WHAT TO WORK ON — Write the next part of the movie dialogue about Mengele's plan to have old men killed, picking up after its final line.

DOCUMENT —
○ ○ ○ ○
Who are these men? Jews?
Not one. They are all family men.
Civil servants, school principals,
men of minor authority.
Are we permitted to hire accomplices?
I would not advise it.
Bear it in mind
that these are 65-year-old men.
Their eyesight is failing, they have
slow reflexes, diminished strength.
I've been through Sweden quite a bit...
...but I've never heard
of this place... Rasbo?
It is a village,...
...about 15 km from Uppsala.
That is Bertil Hedin,
the postmaster there, ja?
And by killing this old mailman I will be
fulfilling the destiny of the Aryan race?
You wish to be relieved of
this assignment, Captain Mundt?
No, sir.
Then do not question your orders.
Simply obey them.
Yes, Herr Doktor.
I apologise.
Further questions?
The men's families
are not to be involved.
And in the case of, say, younger wives...
...who might be open to
romantic overtures...
...as accomplices,...
...I repeat,
the families are not to be involved.
You will live in a manner befitting
salesmen for large German firms.
And you will have enough money
for any equipment you might need.
It is vital that you check in
with headquarters on the first, er...
Find it!
Find it!
Sir!
All right, Lieberman! Listen to this!
...by killing this old mailman I will be
fulfilling the destiny of the Aryan race?
Operator, any word on my call yet?
Hello?
Kohler?
I thought I told you to leave!
Well, I didn't, Mr Lieberman.
But I think you're gonna be glad I didn't.
Doktor Josef Mengele was here tonight.
You call me at 3 o'clock in the morning...
...to tell me Doktor Josef Mengele
is in Paraguay? I know that, Mr Kohler!
So does my sister,
so does my landlord, and my tailor!
And now you know it, too!
My congratulations!
He came to a meeting at Gunther's house
tonight, and the others were there, too.
Mengele's sending them out to kill 94
What are you talking about?
Two and a half years?
I can hear you, Mr Kohler.
I just can't follow what you're saying.
Goddamn it, you don't have to believe me!
I've got it all on tape!
All over. Europe, Canada,
the United States.
Mostly civil servants.
Okay. I'm running it down now.
It'll only take a second.
Take your time.
Old men don't go back to sleep
once they have been awakened.
Welcome, young man.
The stuff on now, it's just a lot of
introducing and glad-handing around.
Mengele's acting
like chairman of the board.
Will you stop asking questions
and just listen, Mr Lieberman?
Sit down, gentlemen, please.
Okay, here it comes.
The task before you is the most...
...Organisation has ever undertaken.
Kohler?
Are you there, Kohler? Kohler!
Your success on this proj...
Kohler?
Clean the room.
Dispose of the body.
I do not want a trace of
this vermin to remain.
Everything is all right.
You will take care of the police.
- Who was the boy calling?
- It does not matter.
- Perhaps you should wait.
- We wait for nothing.
The Fourth Reich is coming, Gunther.
Our men will leave tomorrow as planned.
Kill him.
Is there no way
of checking this further?
All right, thank you.
The Vienna telephone exchange
says there was a call from Paraguay.
The Paraguayans say that
no such call took place.
○ ○ ○ ○
GIVEN INFORMATION —
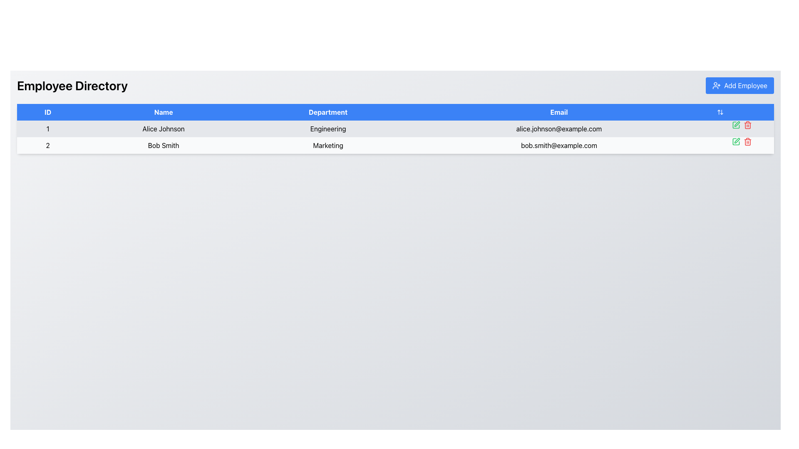  What do you see at coordinates (47, 145) in the screenshot?
I see `the text element displaying the number '2' in the first cell of the second row under the 'ID' column in the table` at bounding box center [47, 145].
○ ○ ○ ○
WRITTEN RESPONSE —
I have finally found a couple
of things from that boy.
Mundt!
Captain in a Death-Head Regiment.
Farnbach, a Gestapo agent.
Trausteiner!
Assistant Commandant at Dachau!
Cheap bureaucrats and murderers!
And these,...
...who knows?
Ezra! You know you shouldn't.
Esther, after all I've been through,
one puff won't hurt me.
These...
Oh!
Colonel Eduard Seibert.
He's Adjutant to Rausch,
the head of the Comrades Organisation.
He was in command of the extermination
unit on the Eastern Front.
He's a real aristocrat.
What's he doing
in such undistinguished company?
- Then it wasn't a hoax after all?
- No!
Esther,...
...on the telephone,
after that boy was cut off,...
...I felt something.
Something in the silence.
Something alive...
...and...
...hateful.
Maybe I'm getting senile, hm?
You haven't got the time.
...ordinary men...
Beynon!
Oh, Christ!
Mr Beynon, so nice to see you again.
- How are you getting along?
- Can't complain. Who'd listen?
May I take up a moment of your time?
I'm so sorry, I'm late for lunch.
Always such a prodigious appetite!
What?
Eight times last week I called you,
and each time you were at lunch.
Maybe you have a tapeworm?
Now, Sidney, please...
Just a few moments of your time.
Oh, very well. Come on.
You carry this whole damn
concentration-camp thing...
...pinned to your coattails.
Why do you keep knocking yourself out?
Nothing ever pays off.
Frieda Maloney is in jail.
Frieda Maloney!
She was only a guard in a camp.
Who strangled young girls with
their own hair. Bayoneted infants.
Maybe she was a despicable criminal,
but she just isn't news 30 years later.
Sidney, there is a plot by the Comrades
Organisation, which is the illegal army...
Yes, I know what it is.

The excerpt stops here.